If required, a new gas supply can be piped to the fireplace under a timber floor or via copper pipe (usually 22mm) run externally and clipped to the outside wall surface. But when it comes to the installation of gas appliances, by law this task must only be carried out by a Gas Safe-registered engineer.
As ‘competent persons’, approved installers can ‘self-certify’ that work has been carried out in compliance with Building Regulations and issue completion certificates. HETAS is the equivalent body for solid fuel-burning appliances.
How is a Flue Installed?
Enclosed by the chimney breast and stack masonry, flues are designed to safely disperse smoke and combustion gases. Often multiple flues are accommodated within a single chimney with thin internal partitions. Before a fire can be used, in most cases the flue will need to be lined. In older properties, flues were lime rendered internally (known as ‘parging’), but over the years this can come loose and mortar joints can erode, allowing smoke and fumes to emerge in an adjacent flue or room.
Lining typically involves inserting a flexible steel tube down from the top — a job which can require scaffolding, adding to the cost of the task. The type and diameter of the flue liner, and the cowl or terminal, are both specific to individual appliances and fires and are specified by the manufacturer and/or installer.
Opening Up a Fireplace: Troubleshooting
Does my Chimney Breast Have Damp?
If you spot damp patches and staining on your chimney breasts or the walls around your fireplaces you are looking at signs of underlying damp problems. The two main causes of damp (other than leaks at roof flashings) are rainwater coming down chimney pots and condensation.
Burning fuel produces water vapour which turns to moisture when it hits cold surfaces, especially if the stack is particularly tall or located on a cold outer wall. Fuels such as freshly cut timber are particularly wet and give off a lot of water vapour. Once mixed with soot the moisture can bleed through the plasterwork leaving ugly stains.
In older properties, the stack walls were built without a damp-proof course (DPC), and eroded mortar joints can allow damp to penetrate down through porous masonry. To prevent this, modern stacks have a DPC through the chimney at approximately 150mm above the roof and another near the head.

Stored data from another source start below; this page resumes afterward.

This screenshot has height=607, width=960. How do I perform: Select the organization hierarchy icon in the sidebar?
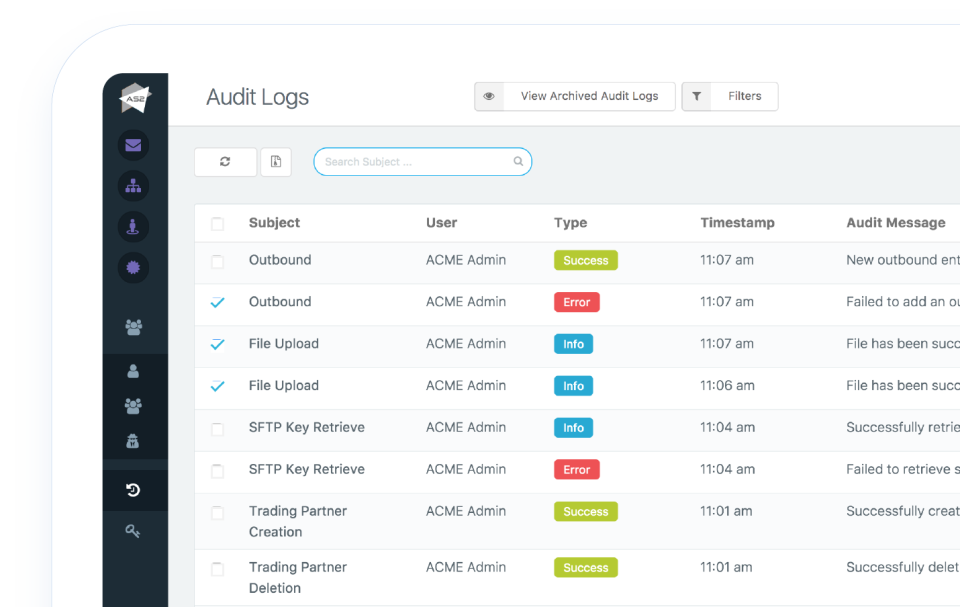coord(133,186)
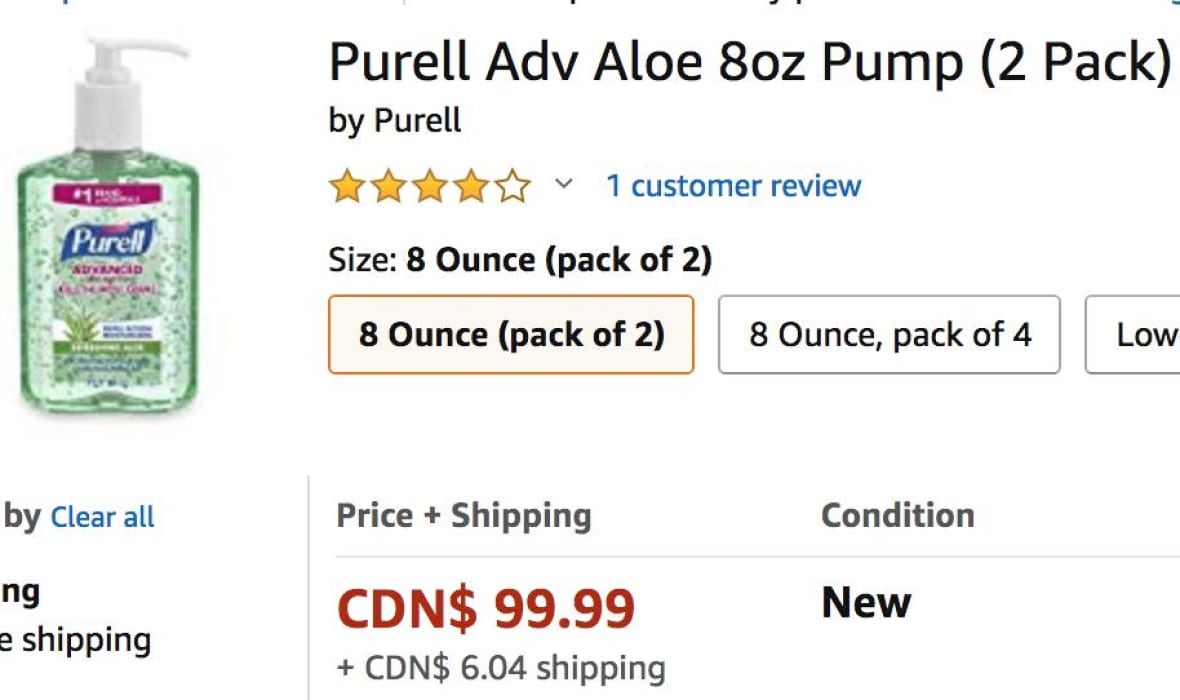The width and height of the screenshot is (1180, 700).
Task: Click the 'Condition' column header
Action: click(x=897, y=515)
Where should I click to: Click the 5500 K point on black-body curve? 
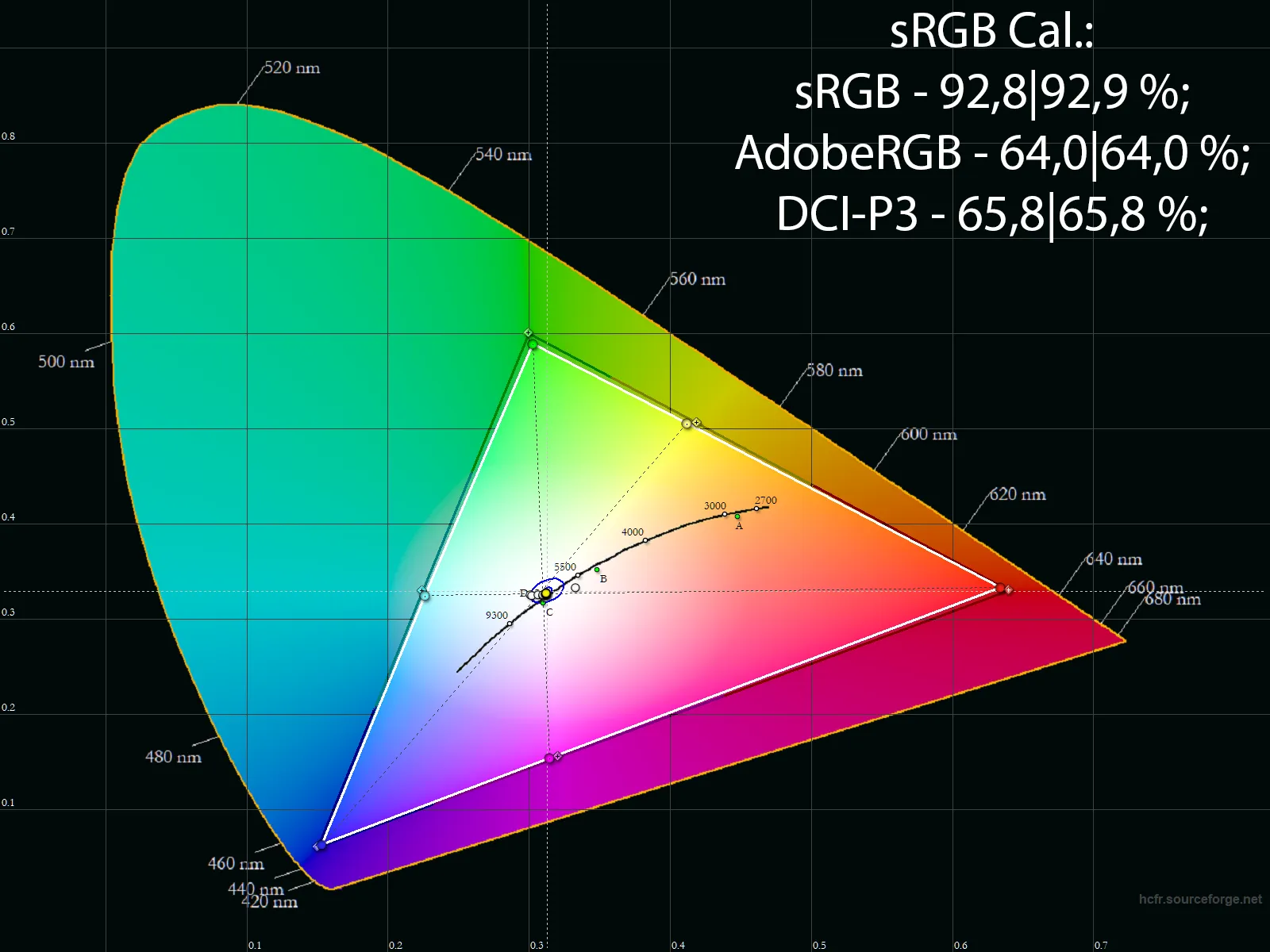[578, 575]
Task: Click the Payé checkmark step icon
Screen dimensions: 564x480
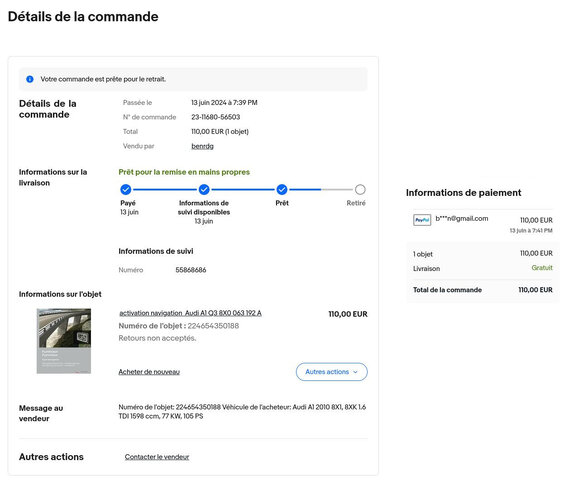Action: pos(126,189)
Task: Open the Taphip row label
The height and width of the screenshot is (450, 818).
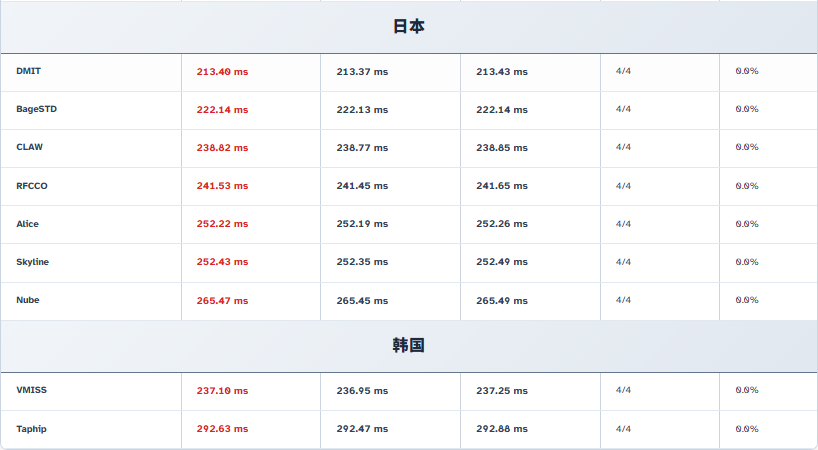Action: coord(31,428)
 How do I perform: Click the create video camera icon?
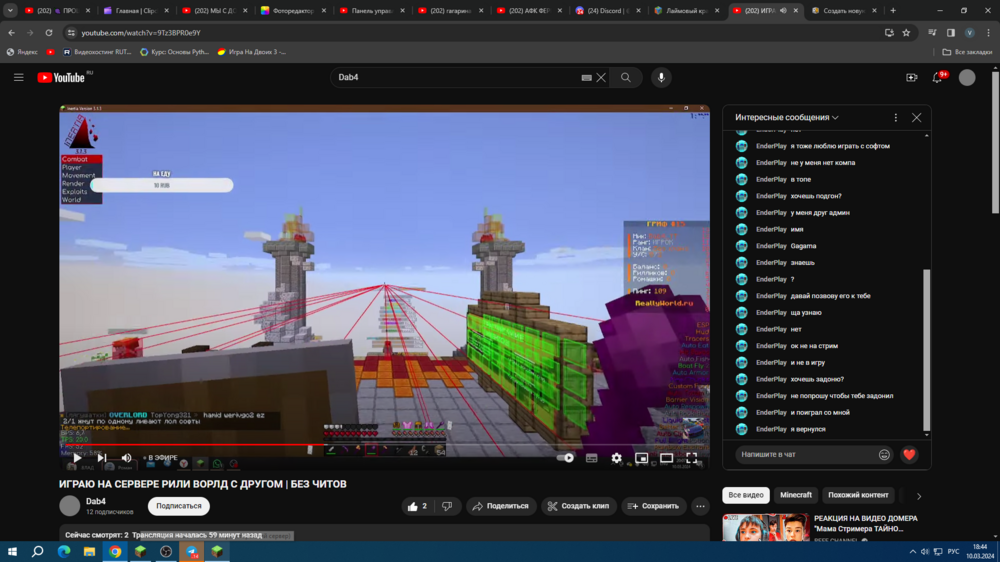(x=912, y=77)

Condensation inside the stack can usually be resolved by installing a suitable flue liner. But this can sometimes lead to problems where pots and flues are exposed to rain, because rather than being absorbed into the masonry, the rainwater may be channelled straight down the ‘chute’ forming puddles in the fireplace.
To exclude the entry of rain there’s a wide variety of caps, cowls, and hoods available to protect pots and flues. Even if redundant fireplaces are sealed up and you don’t want to use them, there should be a flow of air to prevent condensation with pots hooded or capped, and airbricks inserted in the stack wall.
Where damp is seeping down through porous chimney masonry, repointing the brickwork joints can sometimes solve the problem, or new larger flashings can be fitted that extend higher up and deeper into the brickwork.
Why is my Fire Smoking?
You’ve opened up a fireplace only to find smoke doesn’t go up the chimney but instead blows into the room – or maybe you find that the fire becomes choked and struggles to burn. What to do?
Fireplaces rely on the principle that warm air rises. A regularly used flue helps keep the escaping smoke warm, aiding its ascendance.
- Some chimneys are simply too cold to draw well, particularly those on outside walls.
- A stack that is too short or overshadowed by high buildings or trees can result in a downdraught with the smoke blowing back down.
- Flues that are too large can cause smokiness because it takes a long time for them to get warm enough to help the smoke rise.
- Flues that are too small can choke the fire.